His fiery style did not make for a happy clubhouse.  He would be so upset with his players that at times you wondered if he even liked them.

In his next big-league gig, in Anaheim, there was more of the same situation.  The reporters loved him because he was so honest, but the players did not always appreciate his blunt, intense manner.  He had two winning seasons, but when the third one didn’t go well, he was fired.

When he was hired by the Mets in 2011, I would have bet he would not last more than a year or two.  The relentless New York media would be baiting him endlessly, and he would not be able to resist saying things that would offend his players.

But I was wrong.  Collins by then had learned that, as he put it, “a manager has to get along with his star players.  I made sure I had a good relationship with the main guys.”

So he has endured four losing seasons with the Mets—actually a remarkable achievement, given the demands of the New York fan base, a sense of entitlement to winning.

In April this looked like it could be the Mets’ year.  They sped to a 14-4 start as if they were going to run away with the National League East.

But after that they went back to being Mets.  

Besides an unfortunate run of injuries, Collins sees the main problem as players being unsettled by mistakes.  “You’ve got to get them to refocus,” he said.  “You have to worry about what’s going to happen next.  You can’t take your bat to the field.”

When losses mount, players become more desperate, swinging at pitches off the plate, swinging at fences, losing patience.

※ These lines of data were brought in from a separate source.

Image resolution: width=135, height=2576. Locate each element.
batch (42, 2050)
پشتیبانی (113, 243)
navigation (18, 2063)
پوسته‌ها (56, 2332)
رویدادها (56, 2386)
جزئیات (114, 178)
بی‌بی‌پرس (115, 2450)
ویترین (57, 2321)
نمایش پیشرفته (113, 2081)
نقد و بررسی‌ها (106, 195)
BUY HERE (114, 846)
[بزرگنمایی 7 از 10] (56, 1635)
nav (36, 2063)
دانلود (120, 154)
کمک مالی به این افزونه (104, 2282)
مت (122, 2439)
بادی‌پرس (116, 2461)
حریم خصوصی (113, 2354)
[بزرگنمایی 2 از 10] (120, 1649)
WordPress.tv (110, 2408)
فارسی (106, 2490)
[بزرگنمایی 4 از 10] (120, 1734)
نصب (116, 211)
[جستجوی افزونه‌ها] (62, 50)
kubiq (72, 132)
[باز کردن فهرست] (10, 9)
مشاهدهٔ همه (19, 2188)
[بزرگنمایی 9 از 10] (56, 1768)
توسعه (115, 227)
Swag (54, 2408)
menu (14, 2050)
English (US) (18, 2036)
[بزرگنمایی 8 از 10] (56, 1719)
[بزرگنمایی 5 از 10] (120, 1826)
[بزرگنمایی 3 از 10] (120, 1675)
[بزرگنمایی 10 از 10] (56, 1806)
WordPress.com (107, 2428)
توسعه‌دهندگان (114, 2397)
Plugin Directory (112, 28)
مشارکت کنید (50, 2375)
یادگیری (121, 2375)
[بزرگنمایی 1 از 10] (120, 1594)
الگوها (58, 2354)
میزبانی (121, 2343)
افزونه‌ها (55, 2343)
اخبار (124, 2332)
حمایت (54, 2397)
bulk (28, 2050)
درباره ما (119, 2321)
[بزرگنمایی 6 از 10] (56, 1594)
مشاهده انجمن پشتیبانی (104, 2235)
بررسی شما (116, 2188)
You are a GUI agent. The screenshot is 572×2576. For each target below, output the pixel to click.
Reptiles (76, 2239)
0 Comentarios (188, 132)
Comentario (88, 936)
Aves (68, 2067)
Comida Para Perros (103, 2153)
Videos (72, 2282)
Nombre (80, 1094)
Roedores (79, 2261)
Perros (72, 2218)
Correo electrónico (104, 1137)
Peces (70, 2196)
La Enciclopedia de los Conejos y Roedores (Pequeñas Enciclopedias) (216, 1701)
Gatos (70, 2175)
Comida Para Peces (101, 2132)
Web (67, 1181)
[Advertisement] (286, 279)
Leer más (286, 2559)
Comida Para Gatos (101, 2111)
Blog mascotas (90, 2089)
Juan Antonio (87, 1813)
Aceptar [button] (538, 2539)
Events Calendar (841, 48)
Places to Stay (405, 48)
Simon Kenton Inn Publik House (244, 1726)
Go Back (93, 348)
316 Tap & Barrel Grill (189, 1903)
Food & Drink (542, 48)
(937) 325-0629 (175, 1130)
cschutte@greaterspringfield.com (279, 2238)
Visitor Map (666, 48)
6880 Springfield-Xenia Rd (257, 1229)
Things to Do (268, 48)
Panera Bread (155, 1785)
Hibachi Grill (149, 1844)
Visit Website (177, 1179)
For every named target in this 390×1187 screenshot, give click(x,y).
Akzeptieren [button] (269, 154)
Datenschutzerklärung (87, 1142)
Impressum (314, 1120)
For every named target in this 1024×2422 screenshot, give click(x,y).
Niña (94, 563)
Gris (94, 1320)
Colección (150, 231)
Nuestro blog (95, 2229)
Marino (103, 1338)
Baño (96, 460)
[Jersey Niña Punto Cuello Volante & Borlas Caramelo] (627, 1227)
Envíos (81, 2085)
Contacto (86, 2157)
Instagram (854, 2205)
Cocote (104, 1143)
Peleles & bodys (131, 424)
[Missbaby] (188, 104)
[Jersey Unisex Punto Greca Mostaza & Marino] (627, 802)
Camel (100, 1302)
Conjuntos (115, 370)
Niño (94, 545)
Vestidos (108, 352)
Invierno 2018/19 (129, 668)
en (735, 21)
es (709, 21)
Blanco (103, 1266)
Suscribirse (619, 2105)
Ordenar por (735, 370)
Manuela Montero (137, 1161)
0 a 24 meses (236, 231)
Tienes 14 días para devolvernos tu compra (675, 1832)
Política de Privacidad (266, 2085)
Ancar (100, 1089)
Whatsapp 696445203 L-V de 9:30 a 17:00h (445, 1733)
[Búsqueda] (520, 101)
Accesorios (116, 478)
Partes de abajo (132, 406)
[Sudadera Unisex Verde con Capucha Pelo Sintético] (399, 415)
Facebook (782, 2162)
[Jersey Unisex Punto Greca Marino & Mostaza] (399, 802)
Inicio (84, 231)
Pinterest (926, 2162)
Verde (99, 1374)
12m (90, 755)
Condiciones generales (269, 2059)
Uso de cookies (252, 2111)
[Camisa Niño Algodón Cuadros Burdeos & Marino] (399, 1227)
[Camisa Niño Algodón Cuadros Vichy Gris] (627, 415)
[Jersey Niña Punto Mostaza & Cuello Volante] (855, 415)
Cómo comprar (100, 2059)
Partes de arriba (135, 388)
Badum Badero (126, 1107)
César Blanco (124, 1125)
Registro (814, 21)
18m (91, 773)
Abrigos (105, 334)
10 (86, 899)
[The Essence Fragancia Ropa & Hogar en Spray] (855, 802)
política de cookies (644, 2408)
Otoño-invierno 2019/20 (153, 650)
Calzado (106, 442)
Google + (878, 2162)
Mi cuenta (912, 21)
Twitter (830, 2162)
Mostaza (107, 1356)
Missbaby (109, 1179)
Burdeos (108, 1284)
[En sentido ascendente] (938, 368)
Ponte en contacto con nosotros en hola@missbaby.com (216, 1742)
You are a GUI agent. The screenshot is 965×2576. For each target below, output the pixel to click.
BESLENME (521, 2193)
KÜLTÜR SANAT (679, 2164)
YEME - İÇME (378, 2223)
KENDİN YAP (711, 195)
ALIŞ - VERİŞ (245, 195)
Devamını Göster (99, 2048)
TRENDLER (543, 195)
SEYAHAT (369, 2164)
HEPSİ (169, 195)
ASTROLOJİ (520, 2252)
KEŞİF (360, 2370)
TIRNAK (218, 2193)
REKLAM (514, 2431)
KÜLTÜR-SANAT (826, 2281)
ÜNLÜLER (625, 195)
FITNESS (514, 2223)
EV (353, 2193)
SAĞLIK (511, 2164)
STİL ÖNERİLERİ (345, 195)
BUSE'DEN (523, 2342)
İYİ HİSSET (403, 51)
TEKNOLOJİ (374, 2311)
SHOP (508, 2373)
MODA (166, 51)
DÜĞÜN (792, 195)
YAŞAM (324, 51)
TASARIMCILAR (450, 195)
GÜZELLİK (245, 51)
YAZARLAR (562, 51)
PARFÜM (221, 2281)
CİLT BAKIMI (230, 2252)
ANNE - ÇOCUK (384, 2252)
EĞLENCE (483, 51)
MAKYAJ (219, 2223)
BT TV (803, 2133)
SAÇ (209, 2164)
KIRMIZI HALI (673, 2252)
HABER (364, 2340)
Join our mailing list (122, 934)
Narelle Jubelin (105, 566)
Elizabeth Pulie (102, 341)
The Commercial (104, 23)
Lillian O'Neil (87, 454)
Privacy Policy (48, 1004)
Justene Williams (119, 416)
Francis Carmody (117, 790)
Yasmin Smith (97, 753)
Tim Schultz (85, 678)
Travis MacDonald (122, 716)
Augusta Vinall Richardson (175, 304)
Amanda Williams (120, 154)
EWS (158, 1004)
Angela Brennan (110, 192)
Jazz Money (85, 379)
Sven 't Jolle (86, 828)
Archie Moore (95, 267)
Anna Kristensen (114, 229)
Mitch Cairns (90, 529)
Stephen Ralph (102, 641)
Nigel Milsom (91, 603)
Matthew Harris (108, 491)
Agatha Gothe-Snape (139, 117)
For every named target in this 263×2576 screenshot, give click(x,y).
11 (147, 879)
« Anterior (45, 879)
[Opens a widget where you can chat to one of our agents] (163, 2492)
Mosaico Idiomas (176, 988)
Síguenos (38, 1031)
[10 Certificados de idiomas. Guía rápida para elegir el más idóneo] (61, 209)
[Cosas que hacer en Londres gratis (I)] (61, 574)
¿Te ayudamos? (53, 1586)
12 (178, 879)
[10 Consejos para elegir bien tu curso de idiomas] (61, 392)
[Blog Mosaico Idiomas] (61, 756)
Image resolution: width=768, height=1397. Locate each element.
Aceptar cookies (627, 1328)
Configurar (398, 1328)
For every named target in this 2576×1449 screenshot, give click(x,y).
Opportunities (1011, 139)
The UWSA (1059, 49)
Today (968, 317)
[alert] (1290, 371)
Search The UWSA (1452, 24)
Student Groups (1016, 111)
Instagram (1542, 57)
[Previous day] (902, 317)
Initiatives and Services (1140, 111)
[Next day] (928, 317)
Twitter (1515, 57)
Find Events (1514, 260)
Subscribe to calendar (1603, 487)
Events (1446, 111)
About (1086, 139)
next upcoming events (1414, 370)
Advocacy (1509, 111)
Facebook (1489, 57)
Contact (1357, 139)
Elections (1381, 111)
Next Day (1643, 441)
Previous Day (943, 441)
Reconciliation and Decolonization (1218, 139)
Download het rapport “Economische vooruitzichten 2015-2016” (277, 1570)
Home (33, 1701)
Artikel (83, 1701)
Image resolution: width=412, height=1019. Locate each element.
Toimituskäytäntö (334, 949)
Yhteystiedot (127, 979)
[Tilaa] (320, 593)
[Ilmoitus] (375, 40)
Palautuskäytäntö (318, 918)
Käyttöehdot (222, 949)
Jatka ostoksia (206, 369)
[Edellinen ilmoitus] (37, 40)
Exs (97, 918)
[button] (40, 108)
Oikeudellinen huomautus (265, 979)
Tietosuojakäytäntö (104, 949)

One of Collins’ strengths as a manager is an ability to energize a team, with his aggressive base-running strategy as well as with his passionate talks.  But it’s more difficult for him to soothe, to be a voice of serenity.

Sometimes the anger flashes again.  When the Mets followed their 4-game win streak by getting shut out in back to back games by the Chicago Cubs, Collins dropped in F-bomb in his postgame media conference.  His face reddening, he said he didn’t give an F “whether it’s the Cubs or the New York City College.”

What frustrates Collins is a team batting average that’s the worst in the league: .232. 

But he does have what is most cherished by a manager, starting pitching.  The Mets’ rotation is solid throughout.  Collins defied conventional wisdom by stretching it to six in order to lessen the strain on the arms of Matt Harvey, Jacob deGrom, Bartolo Colon, Noah Syndergaard, Jon Niese, and now Matz.

“We can keep pitching great,” Collins said, “but we gotta get some offense.”

It sounded like a plea to general manager Sandy Alderson to acquire some bats.  But Alderson so far has not been active or supportive.  Collins is in the final year of his contract, and Alderson is on record saying he came very close to firing him last year.

Newsday wrote that if the offense doesn’t turn around, Collins could be fired during the All-Star break, even though “it’s not his fault.”